= Text excerpt =
=====

If Arius was right, then would it not imply that the Son was inferior – or subordinate – to the Father? What does that do to the Trinity?

John’s Gospel said that Jesus was the Word, eternally present with the Father, through whom all things were created (1:1-3), but Arius’ theories struck at the very heart of Jesus’ divinity.”

“The argument flared into a bitter, factional dispute. Arius was condemned and dismissed from his post. But other parts of the Eastern Church supported him. The anger grew so bad that, eventually, emperor Constantine I intervened.

In AD 325, he announced that he would call the first-ever ecumenical – ie ‘worldwide’ – Council of Bishops.

It would meet towards the end of May, in the city of Nicaea (modern Iznik in Turkey). Together, the bishops would come up with a logical, clear, universally acceptable definition of Jesus Christ.”

So, between 250 and 300 bishops attended, most from the east; only a few from the west. And the emperor, Constantine, presided over the council or synod – the first ecumenical or worldwide council of the church of God. Kotahitanga at Nicaea!

Incidentally, the Council of Nicaea did make some decisions other than creedal ones, especially in regard to canons governing our life as church, some of which are still observed today.

But, tonight, 1700 years later, I will concentrate our attention on the creedal character of the council.

Now most, if not all of us here have been to synods, conferences and councils of the church where we have done our human best to keep all present in the same tent of roughly common conviction, crafting amendments to motions so some kind of healthy compromise is reached.

A bit of that happened but a full compromise between Arians and others was not the work of this council. Nicaea was decisive.

The creed at that council said:

“We believe in one God, the Father almighty, maker of all things both visible and invisible; and continued for a few paragraphs in words we are familiar with …

And in one Lord, Jesus Christ, the Son of God, begotten from the Father, only-begotten, that is, from the substance of the Father, God from God, light from light, true God from true God, begotten not made, of one substance with the Father, through whom all things came into being, both things in heaven and things on earth,

Who because of us men and because of our salvation came down, and became incarnate and became man, and suffered, and rose again on the third day, and ascended to the heavens, and will come to judge the living and dead,

And in the Holy Spirit.

=====

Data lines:
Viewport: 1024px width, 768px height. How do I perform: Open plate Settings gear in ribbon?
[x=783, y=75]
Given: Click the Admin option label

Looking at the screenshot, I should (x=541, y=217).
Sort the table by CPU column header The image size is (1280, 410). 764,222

=====

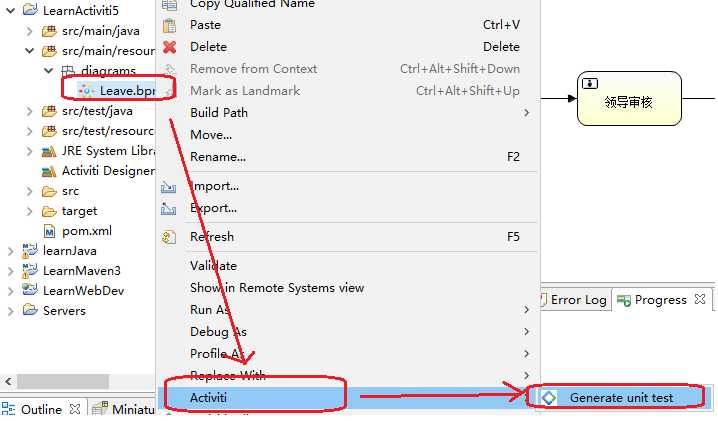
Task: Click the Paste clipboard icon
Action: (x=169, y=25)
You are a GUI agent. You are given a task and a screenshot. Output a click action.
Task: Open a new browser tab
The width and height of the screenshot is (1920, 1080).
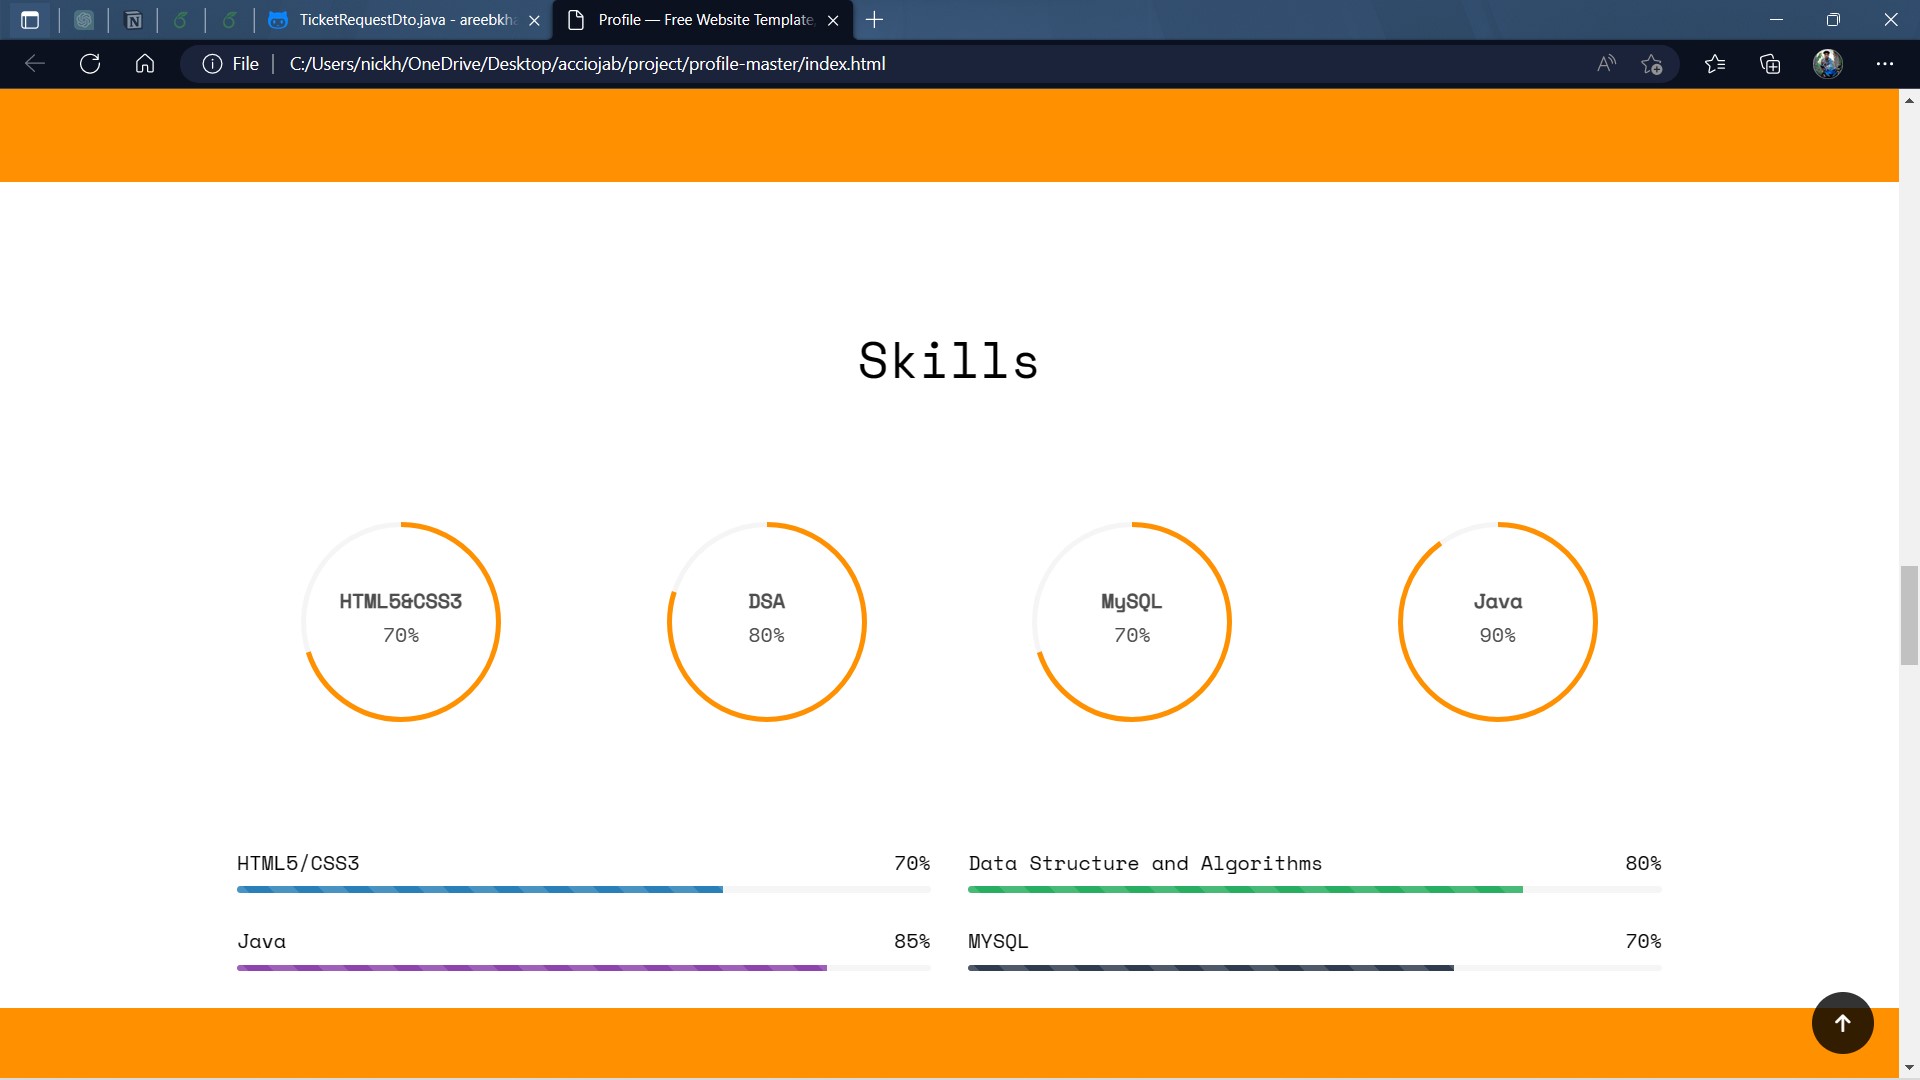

=====

= Prompt =
Please answer these questions from the Council of Nicaea text above, numbering your answers to match.
1. Toward the end of which month was the council set to meet?
2. How many bishops attended?
3. What is the modern name of the city of Nicaea?

= The result =
1. May
2. Between 250 and 300
3. Iznik, in Turkey